Be a little bit further or maybe a little bit earlier. So that helps us so much from the education standpoint, but also the game plan. And I’ll give you this quick example. As I finished, I had a consultation call with a mom recently. Her 14-year-old daughter (this is so sad) had an ACL reconstruction. And she mentioned that she was postop, so we talked immediately postop, and her daughter was just crying. She was in a lot of pain. She was scared to move her knee. They were told to go to PT a little bit later, which I disagreed with. But, with that said, she was crying, she was upset, and she was just like, I don’t get it. I expected it to be painful, but why is she in so much pain?

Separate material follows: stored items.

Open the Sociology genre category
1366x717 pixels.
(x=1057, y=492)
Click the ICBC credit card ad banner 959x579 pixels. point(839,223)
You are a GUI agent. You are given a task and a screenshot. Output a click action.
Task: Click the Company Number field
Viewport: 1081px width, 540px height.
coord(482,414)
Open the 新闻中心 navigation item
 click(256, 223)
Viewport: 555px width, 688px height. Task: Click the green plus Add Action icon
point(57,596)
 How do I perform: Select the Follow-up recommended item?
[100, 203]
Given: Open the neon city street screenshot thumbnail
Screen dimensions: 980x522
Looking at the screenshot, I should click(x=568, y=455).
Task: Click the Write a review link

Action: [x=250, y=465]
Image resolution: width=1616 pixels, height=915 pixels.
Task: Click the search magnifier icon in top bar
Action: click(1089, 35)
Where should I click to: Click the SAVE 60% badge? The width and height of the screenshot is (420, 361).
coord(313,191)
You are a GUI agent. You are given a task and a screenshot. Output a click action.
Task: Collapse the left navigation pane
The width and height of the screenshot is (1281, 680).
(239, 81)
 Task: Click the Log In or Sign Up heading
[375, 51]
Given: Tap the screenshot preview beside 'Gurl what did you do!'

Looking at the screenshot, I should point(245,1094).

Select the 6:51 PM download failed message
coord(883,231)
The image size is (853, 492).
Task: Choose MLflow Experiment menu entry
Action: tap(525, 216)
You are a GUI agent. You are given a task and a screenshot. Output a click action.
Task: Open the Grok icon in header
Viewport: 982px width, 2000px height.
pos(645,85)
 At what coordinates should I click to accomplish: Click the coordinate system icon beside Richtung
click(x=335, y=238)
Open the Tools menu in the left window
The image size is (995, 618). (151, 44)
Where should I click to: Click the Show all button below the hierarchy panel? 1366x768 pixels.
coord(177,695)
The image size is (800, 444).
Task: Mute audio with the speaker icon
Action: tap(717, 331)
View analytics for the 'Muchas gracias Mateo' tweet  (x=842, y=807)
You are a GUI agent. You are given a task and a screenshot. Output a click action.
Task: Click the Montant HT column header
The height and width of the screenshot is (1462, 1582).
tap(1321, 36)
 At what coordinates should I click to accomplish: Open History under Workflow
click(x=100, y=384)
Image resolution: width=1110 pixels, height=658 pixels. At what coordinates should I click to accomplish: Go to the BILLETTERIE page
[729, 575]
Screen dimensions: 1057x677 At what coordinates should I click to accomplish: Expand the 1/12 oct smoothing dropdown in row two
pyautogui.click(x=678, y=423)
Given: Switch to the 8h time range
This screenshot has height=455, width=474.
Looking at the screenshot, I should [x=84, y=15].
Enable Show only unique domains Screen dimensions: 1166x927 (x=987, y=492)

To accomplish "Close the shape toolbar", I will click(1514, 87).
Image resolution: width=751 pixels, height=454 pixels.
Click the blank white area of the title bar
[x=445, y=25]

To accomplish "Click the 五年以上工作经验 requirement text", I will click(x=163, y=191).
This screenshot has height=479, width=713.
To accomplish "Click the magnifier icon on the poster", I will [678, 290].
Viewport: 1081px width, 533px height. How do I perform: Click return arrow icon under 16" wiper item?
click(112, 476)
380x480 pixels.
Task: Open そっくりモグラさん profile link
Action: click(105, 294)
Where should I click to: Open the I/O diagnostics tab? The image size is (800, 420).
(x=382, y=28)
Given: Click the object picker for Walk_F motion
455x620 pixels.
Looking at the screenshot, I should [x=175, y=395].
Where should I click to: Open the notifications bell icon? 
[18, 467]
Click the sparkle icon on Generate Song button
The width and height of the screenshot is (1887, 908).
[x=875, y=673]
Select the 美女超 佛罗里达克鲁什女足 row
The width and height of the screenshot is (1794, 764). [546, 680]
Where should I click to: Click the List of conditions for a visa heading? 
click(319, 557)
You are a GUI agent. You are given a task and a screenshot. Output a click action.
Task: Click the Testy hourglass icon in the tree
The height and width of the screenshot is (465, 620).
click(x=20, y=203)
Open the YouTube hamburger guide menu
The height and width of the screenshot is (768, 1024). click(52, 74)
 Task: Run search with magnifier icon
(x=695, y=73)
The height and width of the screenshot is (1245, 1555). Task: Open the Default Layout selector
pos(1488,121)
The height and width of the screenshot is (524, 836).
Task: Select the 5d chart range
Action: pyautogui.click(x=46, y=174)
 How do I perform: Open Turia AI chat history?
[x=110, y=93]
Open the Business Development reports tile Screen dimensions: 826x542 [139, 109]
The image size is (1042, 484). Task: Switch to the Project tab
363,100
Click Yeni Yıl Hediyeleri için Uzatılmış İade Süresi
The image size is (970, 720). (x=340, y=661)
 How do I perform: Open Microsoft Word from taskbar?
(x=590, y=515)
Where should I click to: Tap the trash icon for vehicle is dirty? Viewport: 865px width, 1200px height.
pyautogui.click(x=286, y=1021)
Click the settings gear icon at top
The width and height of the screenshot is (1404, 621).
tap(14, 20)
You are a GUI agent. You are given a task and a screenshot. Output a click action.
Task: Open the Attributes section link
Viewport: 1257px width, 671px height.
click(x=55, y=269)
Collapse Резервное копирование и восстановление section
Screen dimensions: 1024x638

And then I started to ask more questions.

I was like, well, was there anything else done? And she’s like, well, they did something on the side. And I was like, interesting. Was this an LET? And she was like, yeah. I was like, oh, yeah. Basically, she’s had her quadriceps graft taken for ACL. She has one donor site. She had holes drilled, obviously, for putting the ACL in. Then there were screws put in to be able to anchor that. So that’s the normal ACL process. But then guess what? She also had technically a second procedure where they took part of her IT band and screwed it and anchored it to the side of her outside knee. And that’s something that is almost an additional procedure.

No wonder she’s in a lot of pain. She’s also 14. But the thing here is that like, she didn’t really recognize that was such a big integral part of potentially why she was dealing with more pain. She had more swelling. She was very restricted and locked up. And it’s because that little nuance of the surgery itself could actually affect things on the post-op side.

This is something that I think is important and it’s come from just having conversations with the ACLers where they’re just like, I don’t really know, or maybe, we thought we had everything and then we kind of dive in a little bit deeper because they’re still having problems with a range of motion or getting their quads going. And then we start to realize, Oh, there was something in their history or in the injury that was potentially impacting those things. And we’re able to connect the dots. It’s all detective work and knowing that history in detail will help a ton. 

I hope that this is helpful, guys. As you know, it’s all about being your own advocate in this process, know the story, know the details, know what’s being done, and then know what your game plan looks like. That’s what’s going to be key here because you cannot leave it up to anybody else but yourself, to be able to guide you and to understand that you’re going to take care of yourself. But then obviously having someone alongside you who is a good guide and an expert in this space. That is going to be the golden combo for you to be able to progress forward.

If you guys have any questions, you know where to find us. Thank you all so much for listening. This is your host Ravi Patel, signing off.